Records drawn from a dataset
******
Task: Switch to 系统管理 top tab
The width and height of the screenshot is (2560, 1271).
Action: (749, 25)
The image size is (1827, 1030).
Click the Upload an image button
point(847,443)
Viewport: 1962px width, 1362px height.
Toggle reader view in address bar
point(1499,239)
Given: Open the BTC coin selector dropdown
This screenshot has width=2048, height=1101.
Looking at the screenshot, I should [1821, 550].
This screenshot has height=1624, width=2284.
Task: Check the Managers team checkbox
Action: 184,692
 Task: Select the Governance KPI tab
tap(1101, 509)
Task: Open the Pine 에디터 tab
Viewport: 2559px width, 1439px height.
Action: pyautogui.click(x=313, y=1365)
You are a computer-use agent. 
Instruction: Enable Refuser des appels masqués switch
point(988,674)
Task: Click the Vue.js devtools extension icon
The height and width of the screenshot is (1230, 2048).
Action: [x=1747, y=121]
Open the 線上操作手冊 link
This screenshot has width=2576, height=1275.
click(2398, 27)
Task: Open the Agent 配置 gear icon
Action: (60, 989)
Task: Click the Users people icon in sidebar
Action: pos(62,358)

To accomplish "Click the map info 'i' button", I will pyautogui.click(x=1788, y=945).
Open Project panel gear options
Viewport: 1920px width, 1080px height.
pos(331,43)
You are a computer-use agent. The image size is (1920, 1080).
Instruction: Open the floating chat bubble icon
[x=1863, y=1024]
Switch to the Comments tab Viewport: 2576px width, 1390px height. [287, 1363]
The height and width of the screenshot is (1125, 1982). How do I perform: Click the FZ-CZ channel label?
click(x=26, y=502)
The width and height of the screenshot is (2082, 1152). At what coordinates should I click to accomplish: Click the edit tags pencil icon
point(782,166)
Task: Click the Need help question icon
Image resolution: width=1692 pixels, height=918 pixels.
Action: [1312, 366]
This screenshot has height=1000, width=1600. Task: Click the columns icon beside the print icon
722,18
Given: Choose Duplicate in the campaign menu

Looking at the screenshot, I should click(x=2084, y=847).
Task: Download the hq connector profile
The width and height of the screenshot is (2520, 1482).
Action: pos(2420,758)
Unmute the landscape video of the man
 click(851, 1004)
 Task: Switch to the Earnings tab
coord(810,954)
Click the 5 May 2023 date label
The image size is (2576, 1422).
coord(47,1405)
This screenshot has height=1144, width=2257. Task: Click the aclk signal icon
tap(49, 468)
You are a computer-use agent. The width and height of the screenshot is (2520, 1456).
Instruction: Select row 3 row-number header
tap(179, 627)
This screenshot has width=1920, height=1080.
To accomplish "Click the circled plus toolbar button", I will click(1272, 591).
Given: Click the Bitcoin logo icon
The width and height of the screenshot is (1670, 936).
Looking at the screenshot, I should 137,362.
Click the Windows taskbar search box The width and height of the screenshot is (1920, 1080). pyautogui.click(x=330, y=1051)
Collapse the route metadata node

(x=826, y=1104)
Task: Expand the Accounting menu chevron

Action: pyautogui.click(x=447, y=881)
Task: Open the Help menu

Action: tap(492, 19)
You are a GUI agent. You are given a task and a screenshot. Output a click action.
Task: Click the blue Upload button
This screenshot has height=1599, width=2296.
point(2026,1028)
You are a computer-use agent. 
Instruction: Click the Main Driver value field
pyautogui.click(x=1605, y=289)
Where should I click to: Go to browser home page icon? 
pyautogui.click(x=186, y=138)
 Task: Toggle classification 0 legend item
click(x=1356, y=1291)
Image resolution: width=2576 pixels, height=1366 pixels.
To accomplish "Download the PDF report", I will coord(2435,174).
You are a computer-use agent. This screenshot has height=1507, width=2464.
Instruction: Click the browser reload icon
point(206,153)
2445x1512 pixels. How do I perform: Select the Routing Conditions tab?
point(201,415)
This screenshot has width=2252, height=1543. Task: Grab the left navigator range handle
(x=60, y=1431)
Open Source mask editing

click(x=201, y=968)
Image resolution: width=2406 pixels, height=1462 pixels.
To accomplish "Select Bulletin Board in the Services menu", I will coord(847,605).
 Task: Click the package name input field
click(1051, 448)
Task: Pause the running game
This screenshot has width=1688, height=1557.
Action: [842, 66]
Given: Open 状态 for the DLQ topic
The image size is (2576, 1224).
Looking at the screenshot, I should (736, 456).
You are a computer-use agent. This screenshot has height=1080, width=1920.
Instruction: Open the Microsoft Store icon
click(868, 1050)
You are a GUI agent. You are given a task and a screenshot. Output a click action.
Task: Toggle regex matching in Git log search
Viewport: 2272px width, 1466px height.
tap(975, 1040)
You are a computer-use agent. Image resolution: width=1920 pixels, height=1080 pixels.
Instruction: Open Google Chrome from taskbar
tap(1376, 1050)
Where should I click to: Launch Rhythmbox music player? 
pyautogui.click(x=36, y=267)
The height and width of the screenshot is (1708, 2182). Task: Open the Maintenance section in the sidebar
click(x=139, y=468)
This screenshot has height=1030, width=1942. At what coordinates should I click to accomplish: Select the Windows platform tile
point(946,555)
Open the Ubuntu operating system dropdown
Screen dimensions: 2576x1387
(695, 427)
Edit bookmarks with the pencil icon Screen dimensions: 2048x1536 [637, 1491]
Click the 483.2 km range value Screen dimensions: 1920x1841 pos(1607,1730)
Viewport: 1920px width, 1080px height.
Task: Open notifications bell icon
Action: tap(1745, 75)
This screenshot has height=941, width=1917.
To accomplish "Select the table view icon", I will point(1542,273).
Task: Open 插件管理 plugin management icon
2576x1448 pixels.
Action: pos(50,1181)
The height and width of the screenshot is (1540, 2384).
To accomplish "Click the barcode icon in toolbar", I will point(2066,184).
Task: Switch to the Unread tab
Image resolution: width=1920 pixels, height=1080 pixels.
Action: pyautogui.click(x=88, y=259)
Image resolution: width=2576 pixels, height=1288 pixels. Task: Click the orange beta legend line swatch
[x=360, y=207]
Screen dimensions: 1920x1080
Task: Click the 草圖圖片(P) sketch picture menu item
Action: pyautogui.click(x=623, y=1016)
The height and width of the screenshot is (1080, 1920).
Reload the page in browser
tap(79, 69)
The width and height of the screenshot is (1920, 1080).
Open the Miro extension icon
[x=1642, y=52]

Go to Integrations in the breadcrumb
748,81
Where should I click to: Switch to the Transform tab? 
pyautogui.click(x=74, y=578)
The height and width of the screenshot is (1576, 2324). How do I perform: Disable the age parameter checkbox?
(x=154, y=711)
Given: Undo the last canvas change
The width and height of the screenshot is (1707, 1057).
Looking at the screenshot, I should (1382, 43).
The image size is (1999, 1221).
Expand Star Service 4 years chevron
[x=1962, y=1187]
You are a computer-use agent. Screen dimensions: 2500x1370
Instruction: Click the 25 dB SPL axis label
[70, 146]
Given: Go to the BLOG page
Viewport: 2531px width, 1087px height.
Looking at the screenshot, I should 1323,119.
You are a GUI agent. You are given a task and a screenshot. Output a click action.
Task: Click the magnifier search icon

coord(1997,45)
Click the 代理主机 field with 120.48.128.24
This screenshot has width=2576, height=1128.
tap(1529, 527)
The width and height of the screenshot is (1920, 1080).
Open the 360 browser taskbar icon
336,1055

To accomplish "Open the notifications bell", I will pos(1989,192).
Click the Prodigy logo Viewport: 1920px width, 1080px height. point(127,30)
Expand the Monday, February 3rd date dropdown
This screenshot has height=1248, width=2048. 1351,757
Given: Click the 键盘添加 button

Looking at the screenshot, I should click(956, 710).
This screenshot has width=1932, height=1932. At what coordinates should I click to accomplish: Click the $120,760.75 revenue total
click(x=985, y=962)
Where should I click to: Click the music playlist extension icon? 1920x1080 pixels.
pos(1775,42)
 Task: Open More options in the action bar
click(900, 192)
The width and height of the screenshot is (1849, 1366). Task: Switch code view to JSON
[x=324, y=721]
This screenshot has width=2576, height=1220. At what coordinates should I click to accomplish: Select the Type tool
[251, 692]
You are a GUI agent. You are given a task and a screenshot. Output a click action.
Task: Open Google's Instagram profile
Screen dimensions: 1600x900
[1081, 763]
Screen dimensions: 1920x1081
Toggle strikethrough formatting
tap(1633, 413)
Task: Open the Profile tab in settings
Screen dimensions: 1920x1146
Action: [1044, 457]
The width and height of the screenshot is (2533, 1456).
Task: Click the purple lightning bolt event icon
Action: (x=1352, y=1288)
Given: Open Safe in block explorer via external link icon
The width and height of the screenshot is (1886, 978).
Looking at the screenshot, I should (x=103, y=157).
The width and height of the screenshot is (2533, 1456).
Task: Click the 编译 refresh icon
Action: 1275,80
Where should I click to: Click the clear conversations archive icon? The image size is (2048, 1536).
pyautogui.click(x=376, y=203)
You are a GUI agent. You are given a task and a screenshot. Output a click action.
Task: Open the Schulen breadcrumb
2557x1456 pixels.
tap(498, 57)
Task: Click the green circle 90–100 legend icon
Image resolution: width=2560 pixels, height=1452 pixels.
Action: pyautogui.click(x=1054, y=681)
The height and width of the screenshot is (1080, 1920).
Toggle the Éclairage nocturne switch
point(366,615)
******
- EXERCISE GOAL
Once the line containing "Given: Open the BTC coin selector dropdown" has been written out, please stop; every line before it, back to the first line of the records above, should be given exactly.

- ANSWER BELOW
Task: Switch to 系统管理 top tab
The width and height of the screenshot is (2560, 1271).
Action: (749, 25)
The image size is (1827, 1030).
Click the Upload an image button
point(847,443)
Viewport: 1962px width, 1362px height.
Toggle reader view in address bar
point(1499,239)
Given: Open the BTC coin selector dropdown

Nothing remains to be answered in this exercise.